#### [Information provided]
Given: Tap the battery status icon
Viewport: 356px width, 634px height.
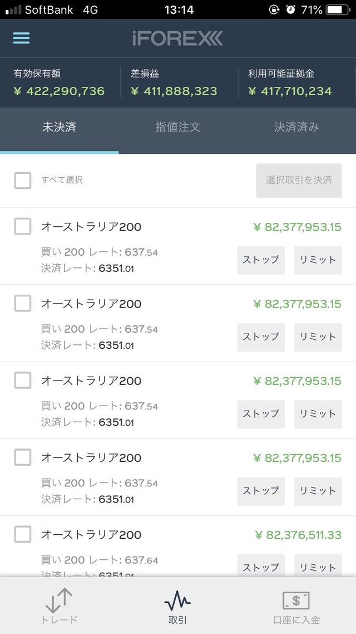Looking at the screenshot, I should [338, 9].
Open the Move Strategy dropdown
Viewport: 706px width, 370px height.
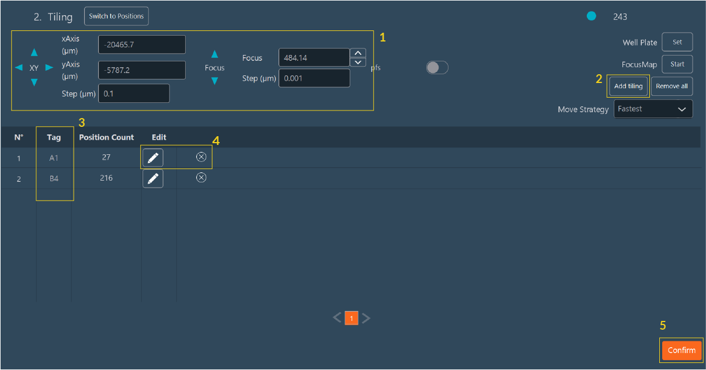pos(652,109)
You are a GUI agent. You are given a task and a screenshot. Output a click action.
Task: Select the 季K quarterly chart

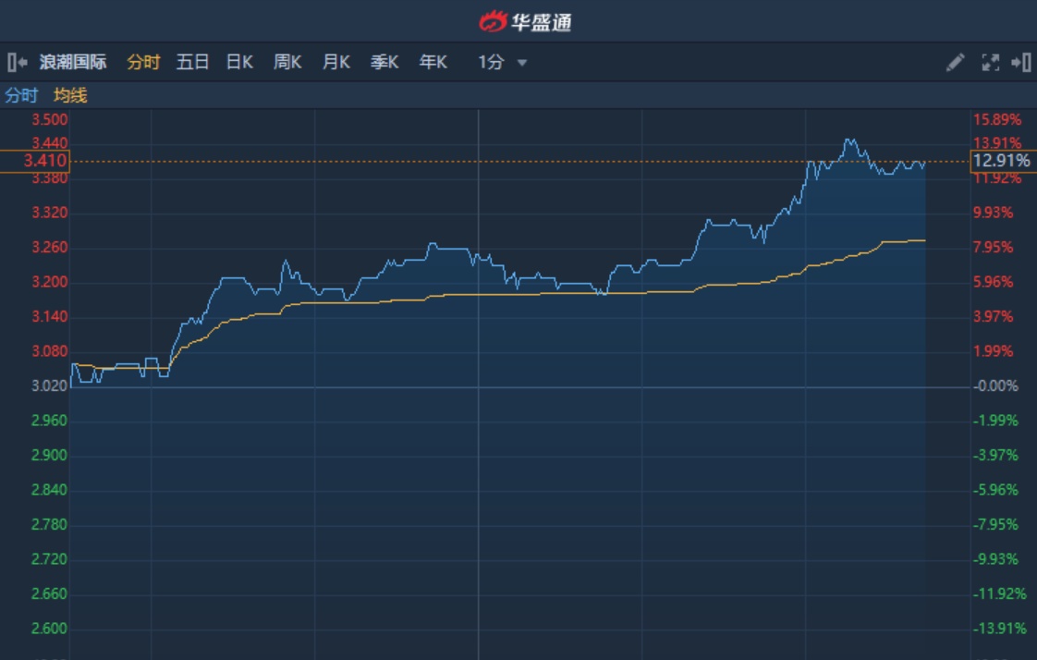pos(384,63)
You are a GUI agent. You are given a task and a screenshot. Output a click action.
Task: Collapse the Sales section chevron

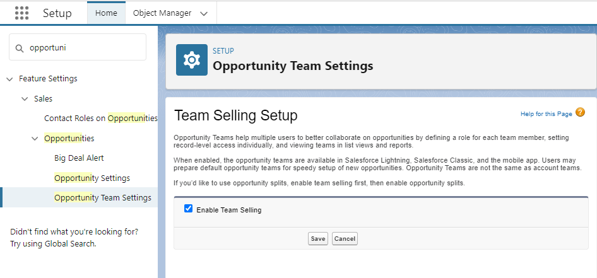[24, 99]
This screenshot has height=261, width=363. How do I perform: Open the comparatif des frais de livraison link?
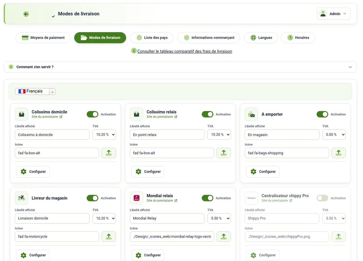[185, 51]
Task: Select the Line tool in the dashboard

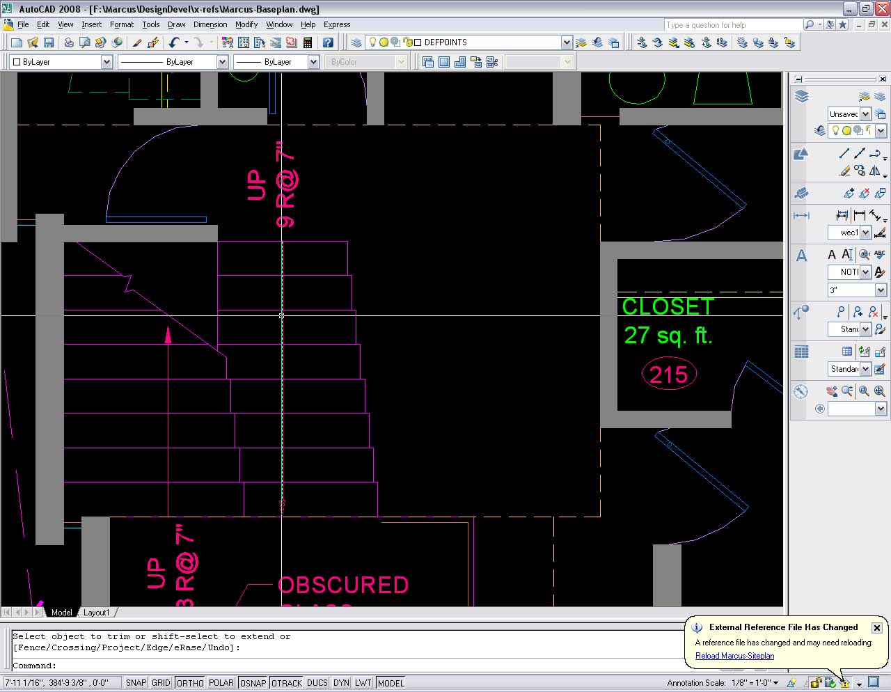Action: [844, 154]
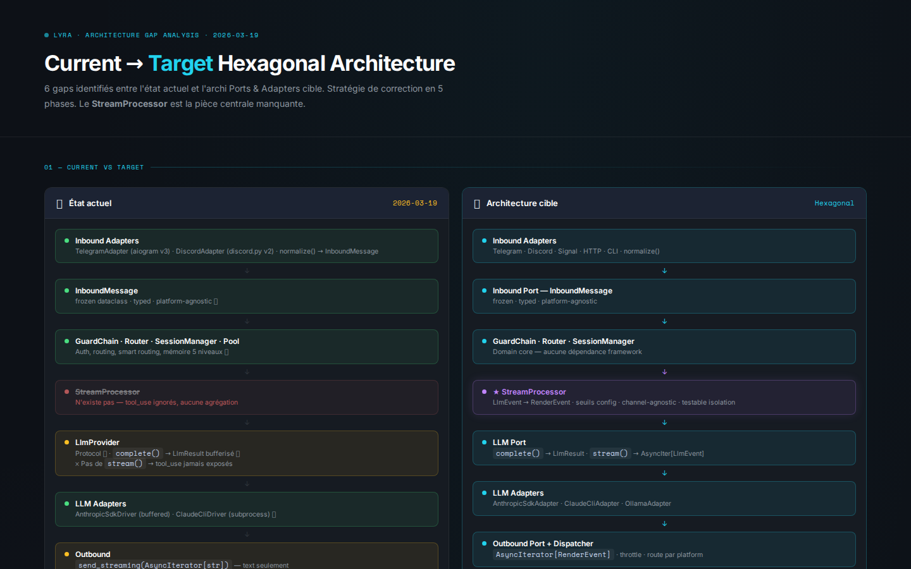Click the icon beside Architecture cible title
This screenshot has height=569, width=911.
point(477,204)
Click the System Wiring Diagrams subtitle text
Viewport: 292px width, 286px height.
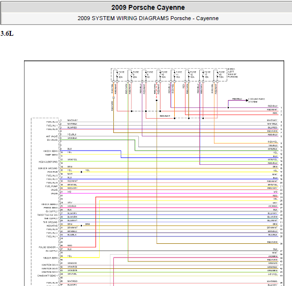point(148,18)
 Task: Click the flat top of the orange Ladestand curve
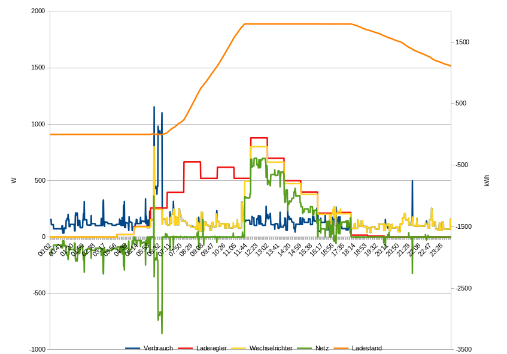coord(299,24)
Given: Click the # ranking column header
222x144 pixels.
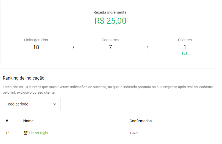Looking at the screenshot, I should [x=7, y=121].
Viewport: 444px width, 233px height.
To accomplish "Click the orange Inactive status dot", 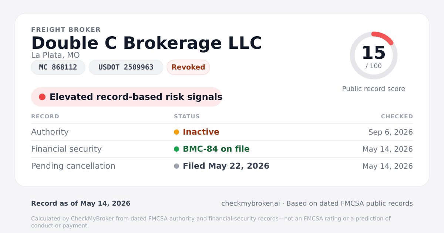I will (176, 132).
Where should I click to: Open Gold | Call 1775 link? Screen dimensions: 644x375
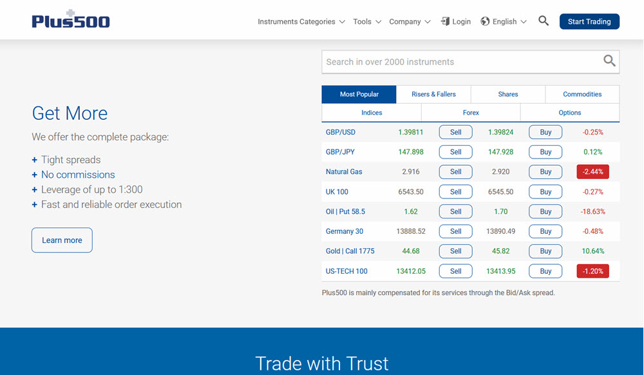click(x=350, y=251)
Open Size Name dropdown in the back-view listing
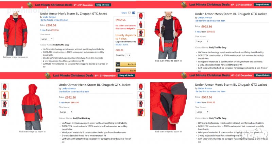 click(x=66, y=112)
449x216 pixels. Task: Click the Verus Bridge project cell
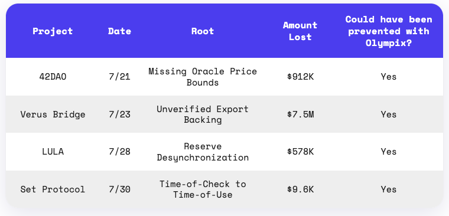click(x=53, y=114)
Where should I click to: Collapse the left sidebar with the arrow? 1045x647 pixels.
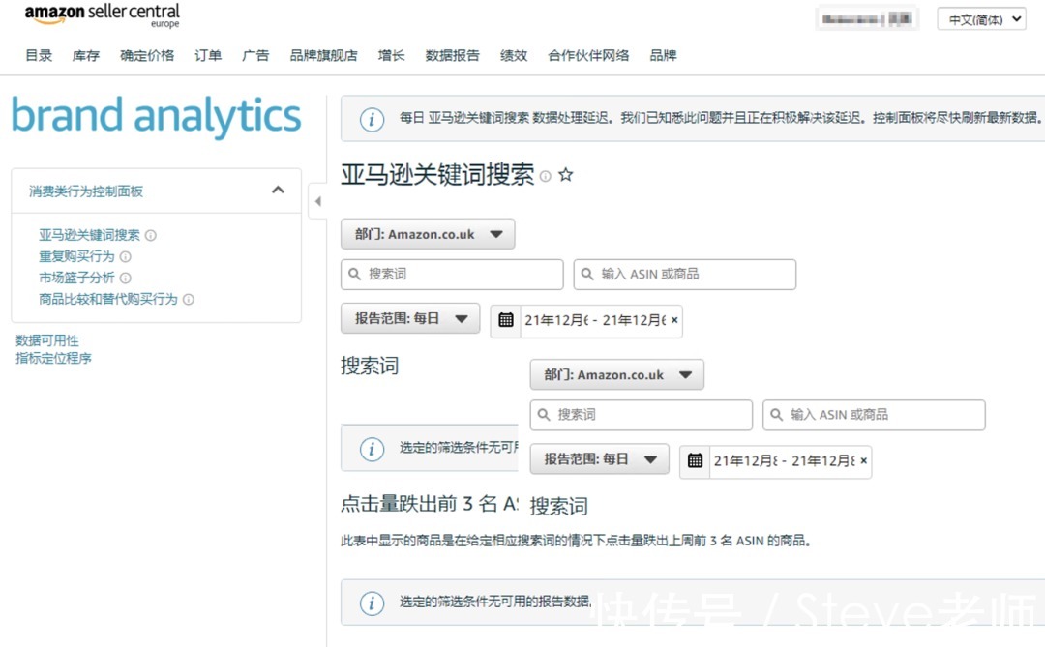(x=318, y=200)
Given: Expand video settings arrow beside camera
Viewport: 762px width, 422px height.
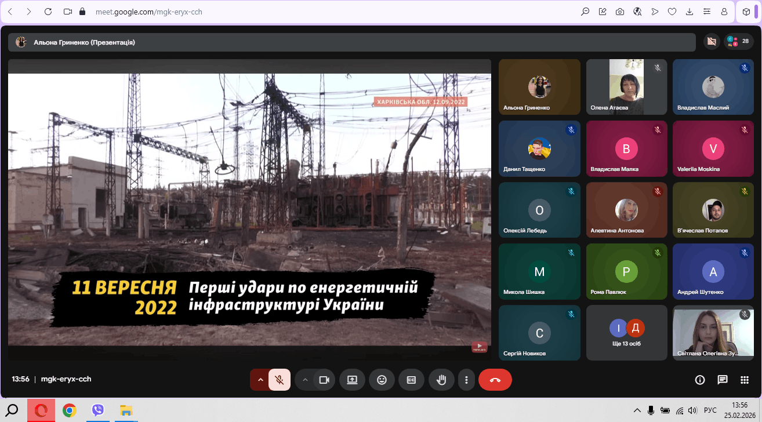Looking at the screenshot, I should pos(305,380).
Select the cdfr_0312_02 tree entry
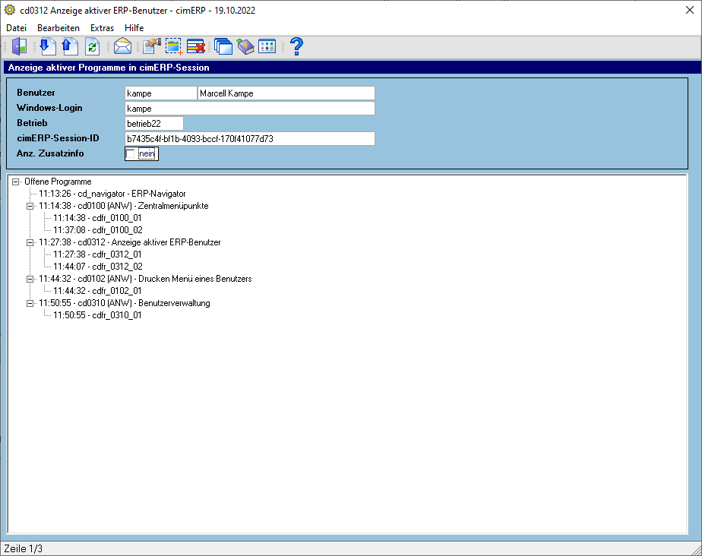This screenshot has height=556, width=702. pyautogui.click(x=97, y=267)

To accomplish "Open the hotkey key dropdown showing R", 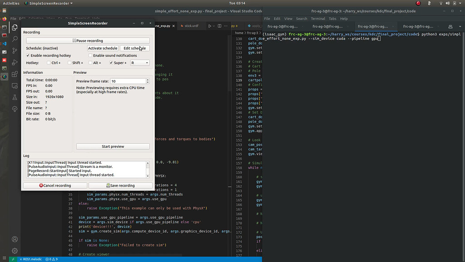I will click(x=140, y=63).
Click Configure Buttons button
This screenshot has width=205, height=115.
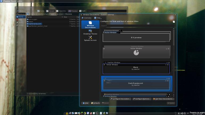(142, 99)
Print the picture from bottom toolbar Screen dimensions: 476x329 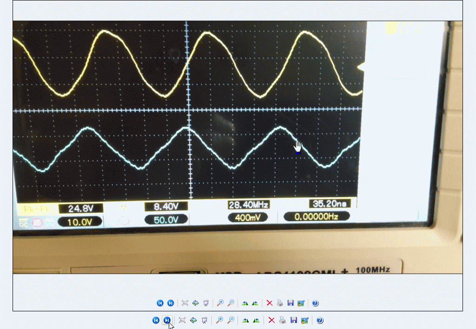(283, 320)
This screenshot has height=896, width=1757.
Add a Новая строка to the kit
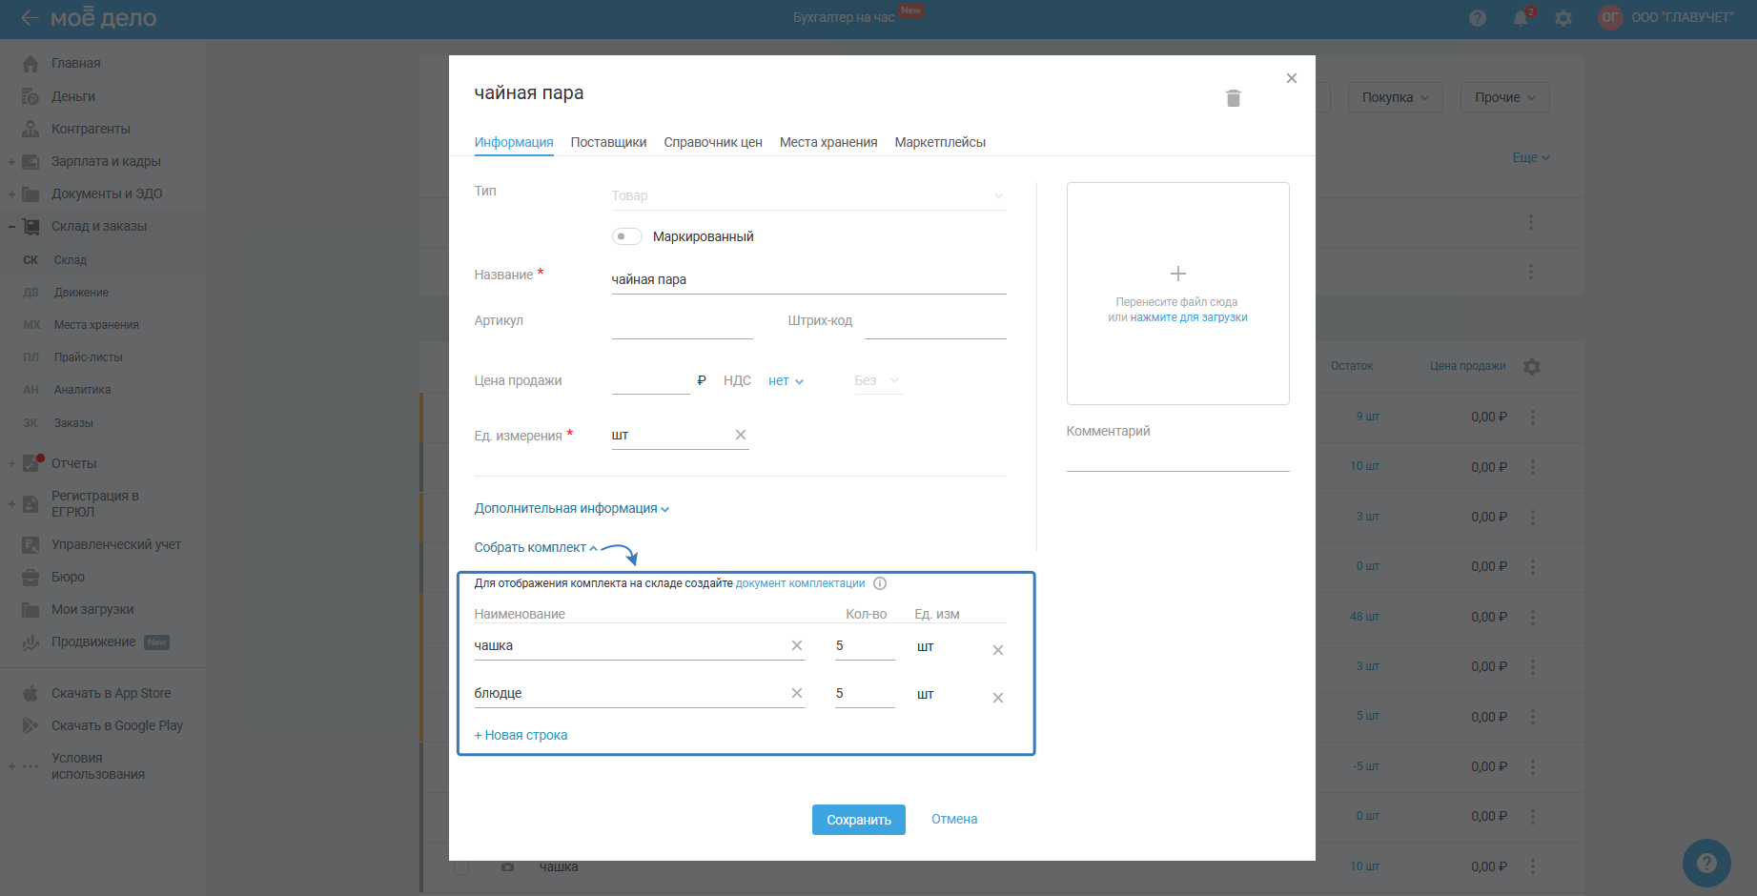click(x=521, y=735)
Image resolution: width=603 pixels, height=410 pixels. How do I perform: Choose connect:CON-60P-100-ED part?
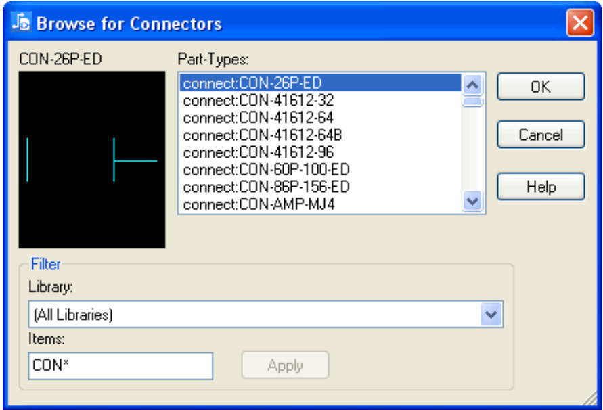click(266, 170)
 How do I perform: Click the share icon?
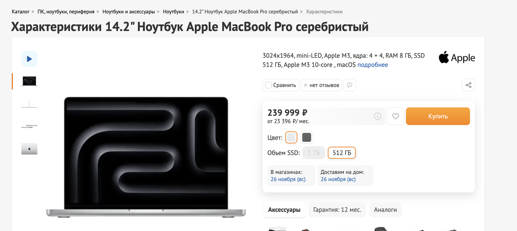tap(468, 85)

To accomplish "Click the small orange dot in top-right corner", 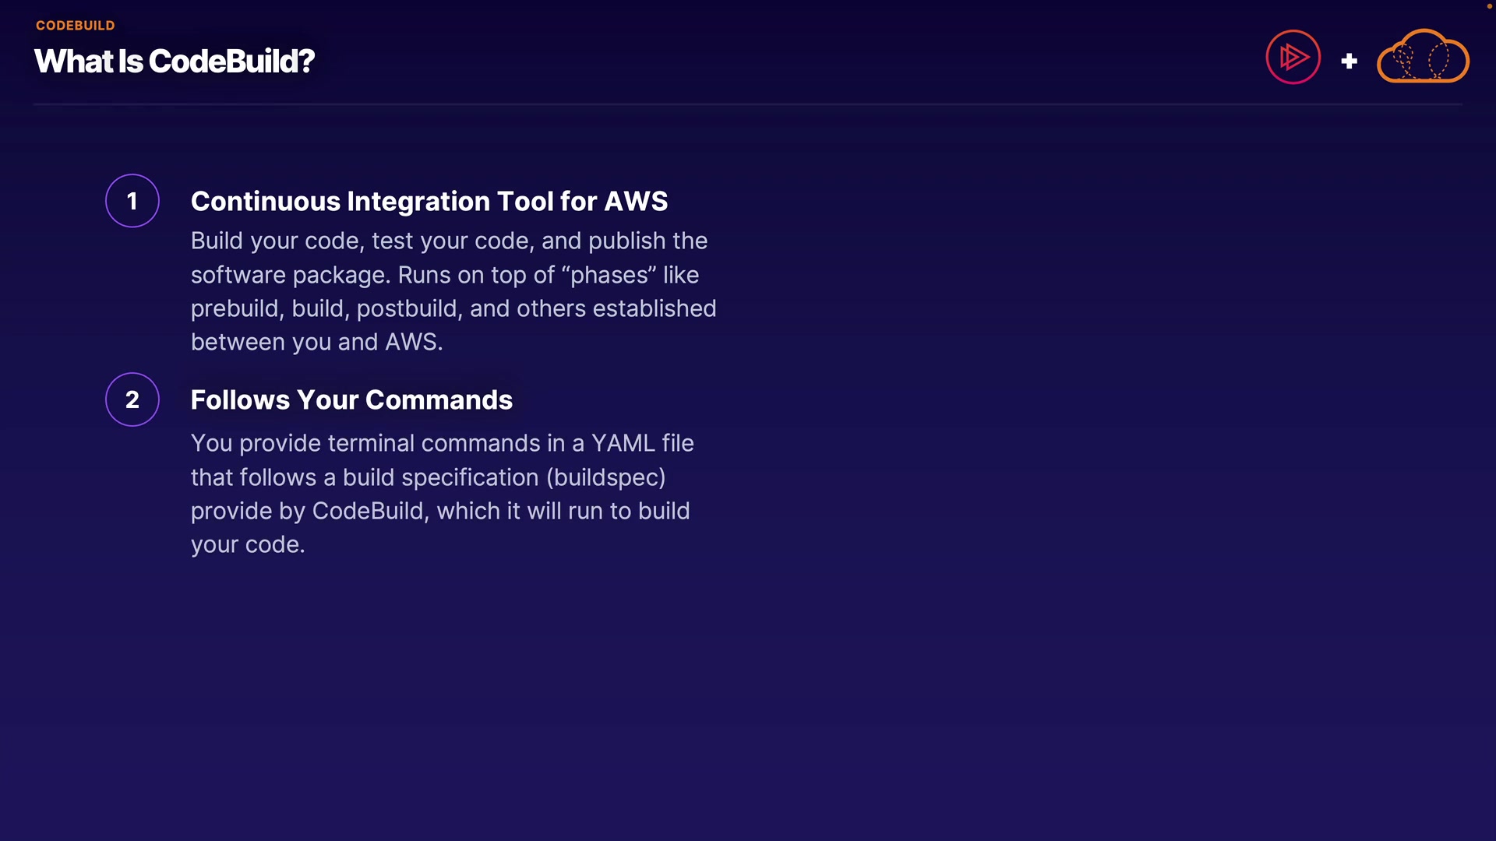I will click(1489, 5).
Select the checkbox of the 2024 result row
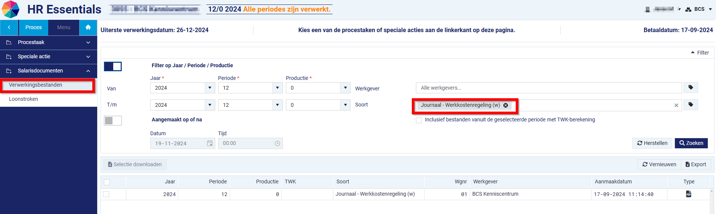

#### [To do]
Give back exactly, and solely, the section of the data above bounded by the line containing "Click the System" and the line containing "Viewport: 444px width, 233px height.", both bounding lines included and pictures omitted.

#### [Response below]
Click the System Wiring Diagrams subtitle text
Viewport: 292px width, 286px height.
point(148,18)
 Task: Click the flat top of the orange Ladestand curve
coord(299,24)
Given: Click the # ranking column header
222x144 pixels.
Looking at the screenshot, I should [x=7, y=121].
Viewport: 444px width, 233px height.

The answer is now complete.